Since there is no asterisks beside Alma Linux, should I assume that there are no limitations with Alma Linux?

Looking forward to your reply.
Hi!

On Almalinux version 8.4 (Electric Cheetah) Kernel 4.18.0-240.22.1.el8_3.x86_64 and Pesk Obsidian 18.0.35 Update 2

- Docker is not working, only remote nodes
- Watchdog now is working
- No Webalizer only awstats
 
Last edited:
Hi!

On Almalinux version 8.4 (Electric Cheetah) Kernel 4.18.0-240.22.1.el8_3.x86_64 and Pesk Obsidian 18.0.35 Update 2

- Docker is not working, only remote nodes
- Watchdog now is working
Thank you Sopherl. I am still waiting for Igor to answer this question.
 
Thank you for your reply. Do you also see the limitations mentioned by Sopherl?
I see @Sopherl mentioned something about Docker. Yesterday I received a notification that Docker was available for install, but I do not use Docker so I can't answer that question.
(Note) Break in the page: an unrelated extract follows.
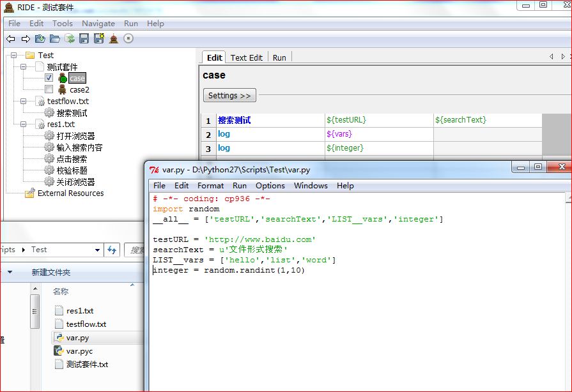572x392 pixels.
Task: Collapse the res1.txt resource node
Action: pyautogui.click(x=24, y=124)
As you can read on their website AlmaLinux is "a 1:1 binary compatible RHEL fork". So in fact you are installing a free version of RHEL which is supported until at least 2029. So far everything seems to be working fine. I am glad there is now a decent substitute for CentOS 8. If I were you I would just give it a try and see what happens.
 
@Pleskie Thanks my friend. Would you mind sharing the notification about Docker? I looked into the change log. I could see nothing about Docker on Alma. I use docker, so docker is important for me.